• **GIVEN ENTRIES**:
+++

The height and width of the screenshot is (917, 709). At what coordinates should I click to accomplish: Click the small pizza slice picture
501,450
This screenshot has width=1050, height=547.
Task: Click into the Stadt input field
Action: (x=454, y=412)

+++

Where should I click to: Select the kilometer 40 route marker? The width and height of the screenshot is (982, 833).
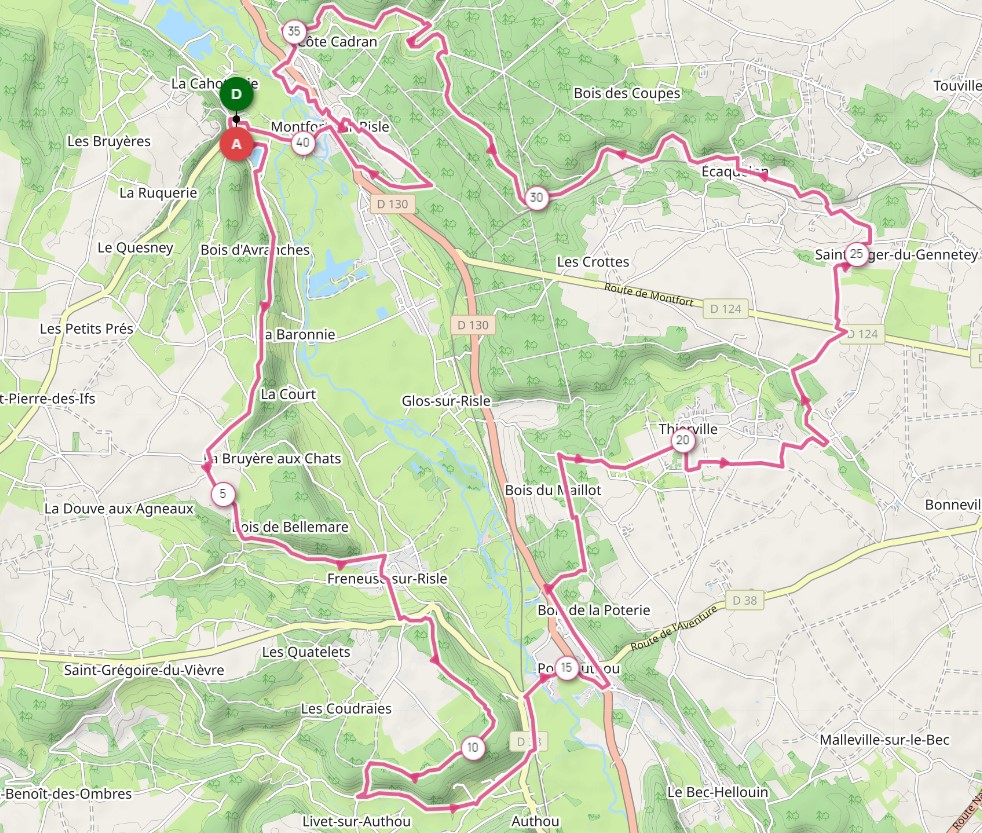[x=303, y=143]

+++

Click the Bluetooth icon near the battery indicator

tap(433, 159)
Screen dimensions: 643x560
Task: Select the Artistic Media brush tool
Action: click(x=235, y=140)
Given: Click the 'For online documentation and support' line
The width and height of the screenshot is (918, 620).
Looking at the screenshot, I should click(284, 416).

+++

• **EXERCISE PROMPT**:
Copy out, with no changes, the lines of the items that begin at the line containing "The height and" and end at the line containing "Action: (x=454, y=412)", including both of those lines.

• **SOLUTION BELOW**:
The height and width of the screenshot is (917, 709). At what coordinates should I click to accomplish: Click the small pizza slice picture
501,450
This screenshot has width=1050, height=547.
Task: Click into the Stadt input field
Action: (x=454, y=412)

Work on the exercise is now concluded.